◆ **TASK TO COMPLETE**:
The records below are to be returned word for word, with pictures left out.
───── THE INPUT
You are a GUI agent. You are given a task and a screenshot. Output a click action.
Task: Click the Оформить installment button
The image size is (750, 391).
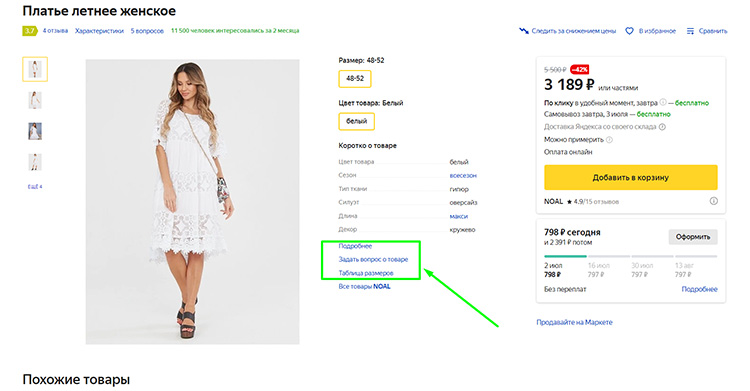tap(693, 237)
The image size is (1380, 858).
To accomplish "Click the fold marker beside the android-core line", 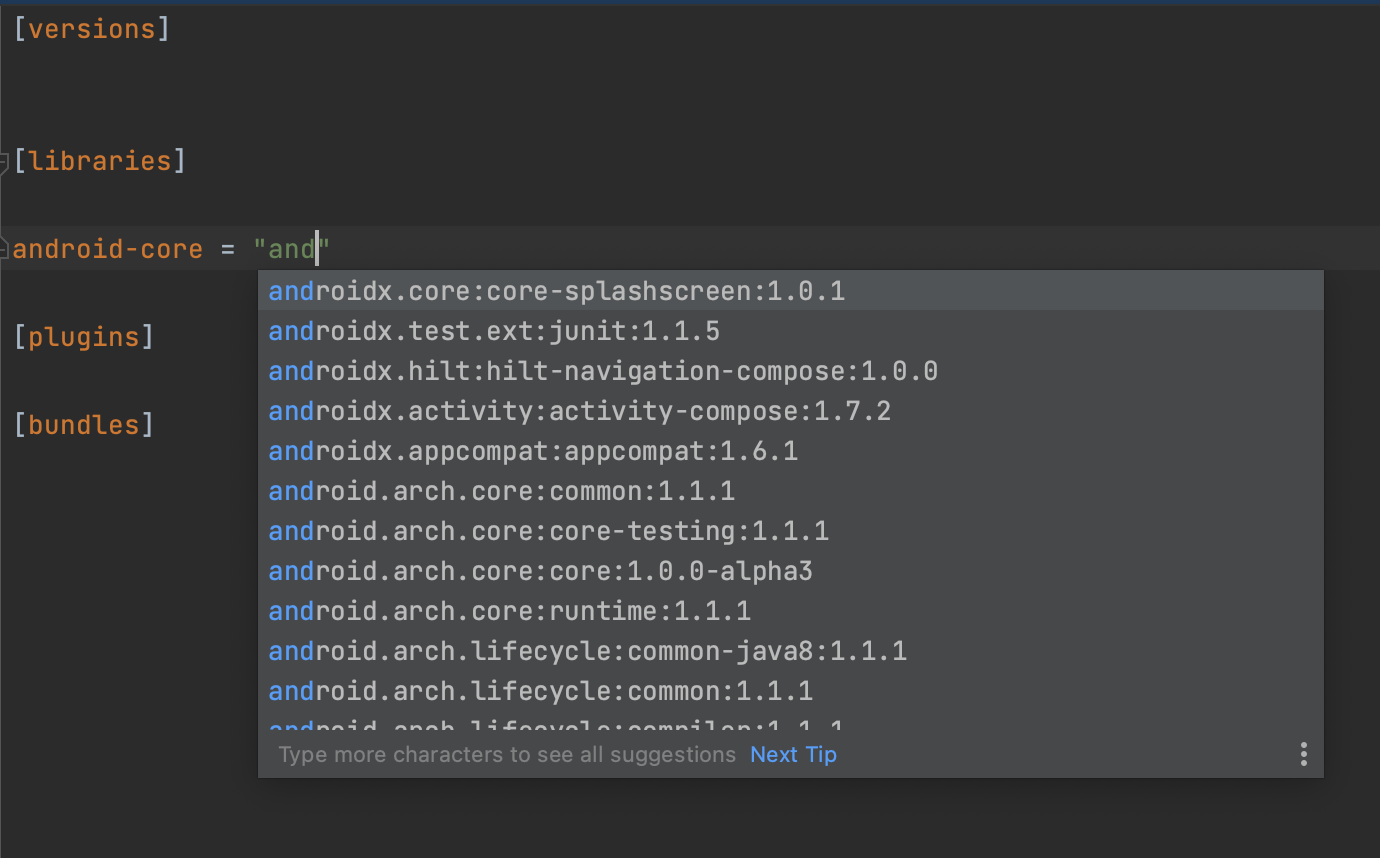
──────────
◆ **SOLUTION FOR THIS EXERCISE**:
You are a GUI agent. You are given a task and a screenshot. Output a click action.
Task: Click the Оформить installment button
The image size is (750, 391).
tap(693, 237)
The image size is (1380, 858).
To accomplish "Click the fold marker beside the android-core line", 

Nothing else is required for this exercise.